**Work required:** Each entry below has to be written out again without any change.

**Material for this task:**
-- -- --

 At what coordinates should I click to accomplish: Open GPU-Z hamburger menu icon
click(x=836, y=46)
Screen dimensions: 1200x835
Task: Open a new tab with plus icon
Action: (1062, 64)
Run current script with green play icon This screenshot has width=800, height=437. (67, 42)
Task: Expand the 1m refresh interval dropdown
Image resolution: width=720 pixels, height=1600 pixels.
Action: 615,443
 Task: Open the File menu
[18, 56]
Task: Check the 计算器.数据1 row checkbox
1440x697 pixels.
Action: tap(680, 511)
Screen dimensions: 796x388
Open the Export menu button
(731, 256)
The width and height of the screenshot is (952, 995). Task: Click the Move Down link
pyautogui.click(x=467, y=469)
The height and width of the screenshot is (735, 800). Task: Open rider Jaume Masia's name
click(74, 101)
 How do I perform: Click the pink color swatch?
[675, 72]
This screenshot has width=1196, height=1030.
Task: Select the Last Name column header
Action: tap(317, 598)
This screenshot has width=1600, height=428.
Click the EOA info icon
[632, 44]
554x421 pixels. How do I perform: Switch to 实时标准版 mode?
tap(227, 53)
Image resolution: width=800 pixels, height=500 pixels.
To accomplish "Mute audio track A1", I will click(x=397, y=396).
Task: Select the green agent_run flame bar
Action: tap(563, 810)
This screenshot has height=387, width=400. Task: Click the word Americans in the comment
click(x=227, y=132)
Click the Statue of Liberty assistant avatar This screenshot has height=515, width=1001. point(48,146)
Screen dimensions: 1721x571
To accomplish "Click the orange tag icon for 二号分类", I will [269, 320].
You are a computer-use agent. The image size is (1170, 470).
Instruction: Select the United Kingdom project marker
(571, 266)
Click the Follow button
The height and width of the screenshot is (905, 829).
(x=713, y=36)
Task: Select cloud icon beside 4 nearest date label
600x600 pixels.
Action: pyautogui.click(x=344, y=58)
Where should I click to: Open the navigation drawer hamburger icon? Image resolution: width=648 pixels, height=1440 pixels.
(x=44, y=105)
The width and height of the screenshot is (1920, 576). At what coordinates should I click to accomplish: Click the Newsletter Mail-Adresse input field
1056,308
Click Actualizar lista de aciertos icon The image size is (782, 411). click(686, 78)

-- -- --

**Result:**
 At what coordinates should I click to accomplish: Open GPU-Z hamburger menu icon
click(x=836, y=46)
Screen dimensions: 1200x835
Task: Open a new tab with plus icon
Action: (1062, 64)
Run current script with green play icon This screenshot has width=800, height=437. (67, 42)
Task: Expand the 1m refresh interval dropdown
Image resolution: width=720 pixels, height=1600 pixels.
Action: 615,443
 Task: Open the File menu
[18, 56]
Task: Check the 计算器.数据1 row checkbox
1440x697 pixels.
Action: tap(680, 511)
Screen dimensions: 796x388
Open the Export menu button
(731, 256)
The width and height of the screenshot is (952, 995). Task: Click the Move Down link
pyautogui.click(x=467, y=469)
The height and width of the screenshot is (735, 800). Task: Open rider Jaume Masia's name
click(74, 101)
 How do I perform: Click the pink color swatch?
[675, 72]
This screenshot has width=1196, height=1030.
Task: Select the Last Name column header
Action: tap(317, 598)
This screenshot has width=1600, height=428.
Click the EOA info icon
[632, 44]
554x421 pixels. How do I perform: Switch to 实时标准版 mode?
tap(227, 53)
Image resolution: width=800 pixels, height=500 pixels.
To accomplish "Mute audio track A1", I will click(x=397, y=396).
Task: Select the green agent_run flame bar
Action: tap(563, 810)
This screenshot has height=387, width=400. Task: Click the word Americans in the comment
click(x=227, y=132)
Click the Statue of Liberty assistant avatar This screenshot has height=515, width=1001. point(48,146)
Screen dimensions: 1721x571
To accomplish "Click the orange tag icon for 二号分类", I will [269, 320].
You are a computer-use agent. The image size is (1170, 470).
Instruction: Select the United Kingdom project marker
(571, 266)
Click the Follow button
The height and width of the screenshot is (905, 829).
(x=713, y=36)
Task: Select cloud icon beside 4 nearest date label
600x600 pixels.
Action: pyautogui.click(x=344, y=58)
Where should I click to: Open the navigation drawer hamburger icon? Image resolution: width=648 pixels, height=1440 pixels.
(x=44, y=105)
The width and height of the screenshot is (1920, 576). At what coordinates should I click to accomplish: Click the Newsletter Mail-Adresse input field
1056,308
Click Actualizar lista de aciertos icon The image size is (782, 411). click(686, 78)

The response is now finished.